The storyline Walaszek showed off has the heroes carrying a message from King Brand of Dale to Grimbeorn, the descendant of the shapechanger Beorn from The Hobbit. (Fantasy Flight uses characters that might not have appeared in The Lord of the Rings proper but in its appendices and other Tolkien writings). You get lost in the dark wood, as one does, and in the second quest, “Flies and Spiders,” you wake up after being knocked out in the forest, wrapped in the silk prisons of the giant spiders (again, as one does in Mirkwood).

“This one is interesting because you only have one hero at the start. You have to save them by questing toward them,” Walaszek said. Just like when Bilbo saved his friends in The Hobbit, you start with just one hero. This again shows how the living card game’s narrative sticks to the spirit of Tolkien’s works.

We played the third quest, Lost in Mirkwood, which takes place after escaping the giant spiders. You’re lost again. It’s nighttime, and you have to find a way out. The heroes of this preconstructed deck are Aragon, Arwen, and Gimli. You have a mulligan phase, enabling you to tailor your opening hand to taking on the board state and your objectives. Completing one of these two goals sends you traveling to the next part of the storyline. “With these branching paths, because you’re running through the forest, you have to go immediately. You’re trying to escape as fast as possible,” Walaszek said.

Some card traits are similar to those in other games. Sentinel means you must attack those cards over others, like Taunt in Hearthstone.
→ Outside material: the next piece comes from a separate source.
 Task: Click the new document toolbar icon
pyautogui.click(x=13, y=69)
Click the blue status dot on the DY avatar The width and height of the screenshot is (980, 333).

Pursuit is different — if foes with this trait survive, they follow you to the next location. Stalwart means a card isn’t exhausted when it attacks, giving it another chance to act. Pursuit offers an interesting strategic choice — do you let the foe live, not knowing what the next map will bring? Or do you expand resources to kill it?

And because you have one, or maybe more, heroes on the board, you have more flexibility with your mulligans. A bruiser like Gimli can attack, so you can discard a weak minion to look for other cards to give you a better power curve, or go for a low-cost but powerful attachment.

“Attachments are worth far more than they are in other card games. I’m not aggressively mulliganing to make sure I have a one or two cost ally to start the game. I have these heroes that can do something to the board,” Walaszek said.